Por Iván Quezada

Edward W. Said, el escritor palestino, criticó al «orientalismo» como un prejuicio: la visión paternalista del Oriente como un lugar de costumbres algo salvajes, de sensualidad más cercana al paganismo que a una religión monoteísta. Pero asimismo el término podría tener una dimensión amable, si lo empleamos en el sentido de curiosidad por el otro lado de la medalla, con sus intrincadas y antiguas diferencias culturales en relación al hemisferio Occidental desde el que Igor Fernando Fuentes escribió su libro SEMILLA ESTELAR (2021).
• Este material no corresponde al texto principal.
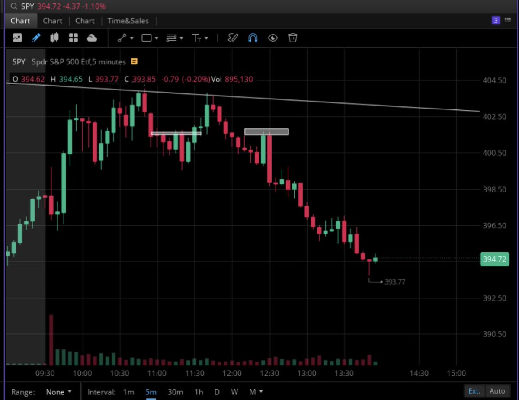Activate the drawing pencil tool
Screen dimensions: 519x400
[36, 38]
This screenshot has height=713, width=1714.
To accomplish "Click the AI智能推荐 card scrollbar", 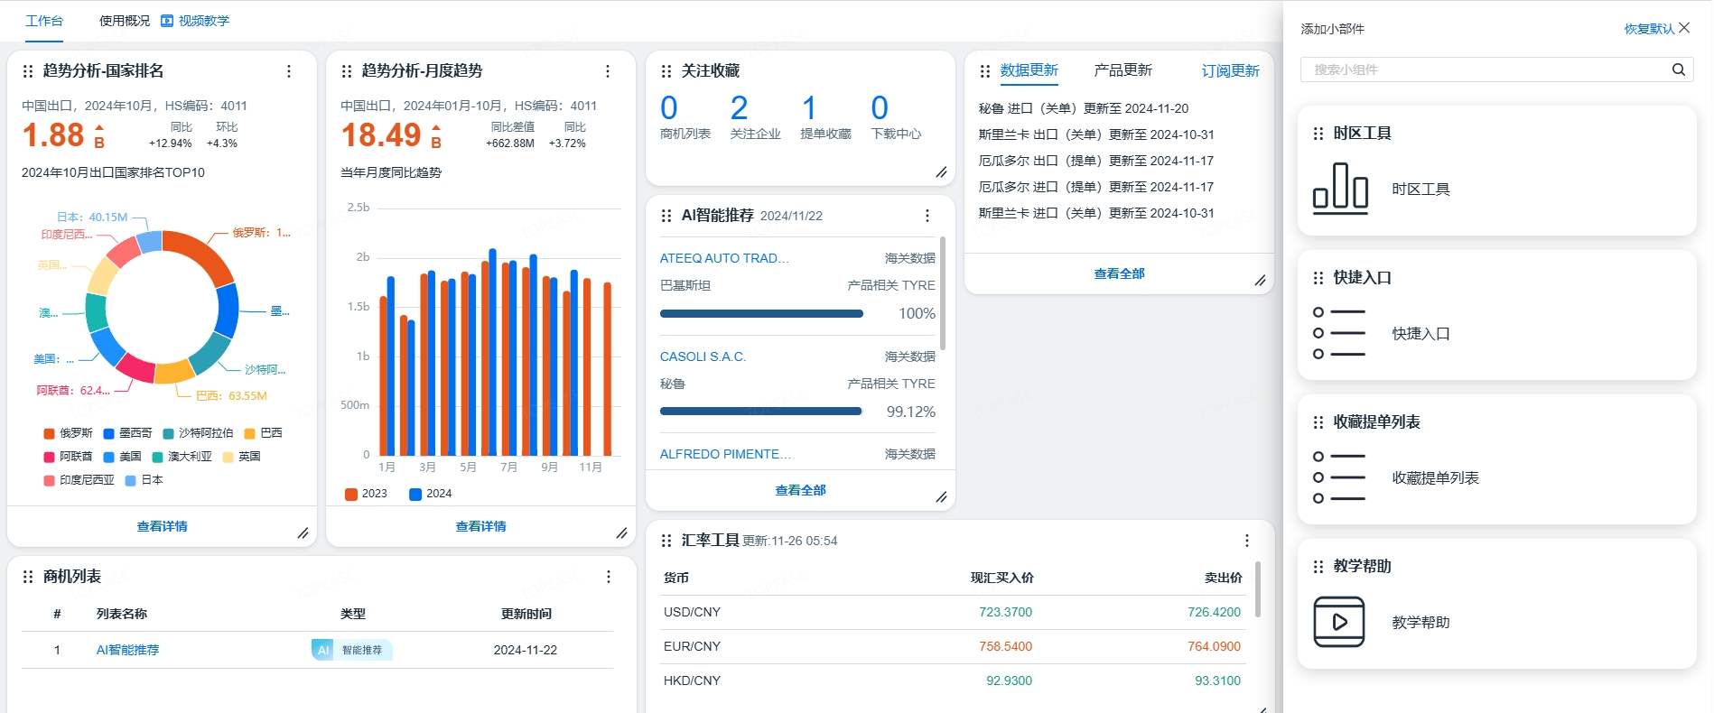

Sus poemas trasuntan, a lo largo de casi setenta páginas, un misticismo con alusiones directas al credo hinduista y al budismo. Con imágenes y experiencias ocurridas en Chile, a un mundo de distancia de la India. Pero no es una pose lo de Igor Fuentes, sino, como él dice, un aprendizaje a partir de las enseñanzas y la amistad con su maestro Roberto Leiva, el cual —advierte— falleció hace unos años.
Este itinerario lleva al autor a aprender de nuevo las cosas elementales de vivir, como las relaciones humanas, la percepción de sí mismo, la valoración de la naturaleza, del amor y la historia. Desde el sur de la experiencia humana se asoma a las señales del otro lado del horizonte con el propósito de cambiar, de ser diferente a quien siempre fue, aunque, por supuesto, sin ningún afán materialista de superioridad.

Los poemas, si bien de versos libres y la mayoría de las veces extensos, recuerdan a los salmos con los que se adquiere una creencia a través de metáforas didácticas. En ninguna parte, con particular devoción, se habla de una deidad. Es un ascetismo panteísta el de estos versos, pero honestamente no es necesaria una definición. Más útil que racionalizar la intención e ideología, es dejarse tentar por el ánimo iluminado del poeta, quien se esmera en reproducir la musicalidad profética de los textos sagrados del Oriente.

Por lo mismo, siempre deja un cabo suelto para seducir al lector con el misterio de la existencia y no sólo la que llamamos «espiritual», «abstracta», sino también la misma materia, el aire, la luz, la tierra sepultada… En suma, la imaginación. Sorprende que el libro sea breve, considerando su aspiración universal, su evocación de la Verdad así con mayúscula. Pero esto se debe a que realmente trata de un solo hombre: el poeta encarnando la incertidumbre de todo el género humano y que sólo puede dar un testimonio personal.

Uno podría creer que es una limitación no ser una correa transmisora de una entidad superior, pero en este caso permite una mayor libertad, tanto al autor como al lector. La divagación no es mal vista y la identificación, por ingenua que sea, tampoco. El sincretismo se vuelve una virtud y bajo su influjo surcan las palabras recuerdos de infancia, formación católica, mundanalidad y sentencias de un ingrávido misticismo.

Como trasfondo tenemos una época en crisis: el presente. El leitmotiv del autor es su desasosiego ante la ausencia de valores y las mentiras reiteradas. Es la primera y última pregunta en su travesía emocional. Más que alcanzar un convencimiento, como quien dice un requisito previo al nirvana, los textos conducen a un precario equilibrio o armonía, algo muy subjetivo y transitorio, pero de todos modos se agradece el riesgo de invocar sentimientos bondadosos con unas cuantas notas musicales.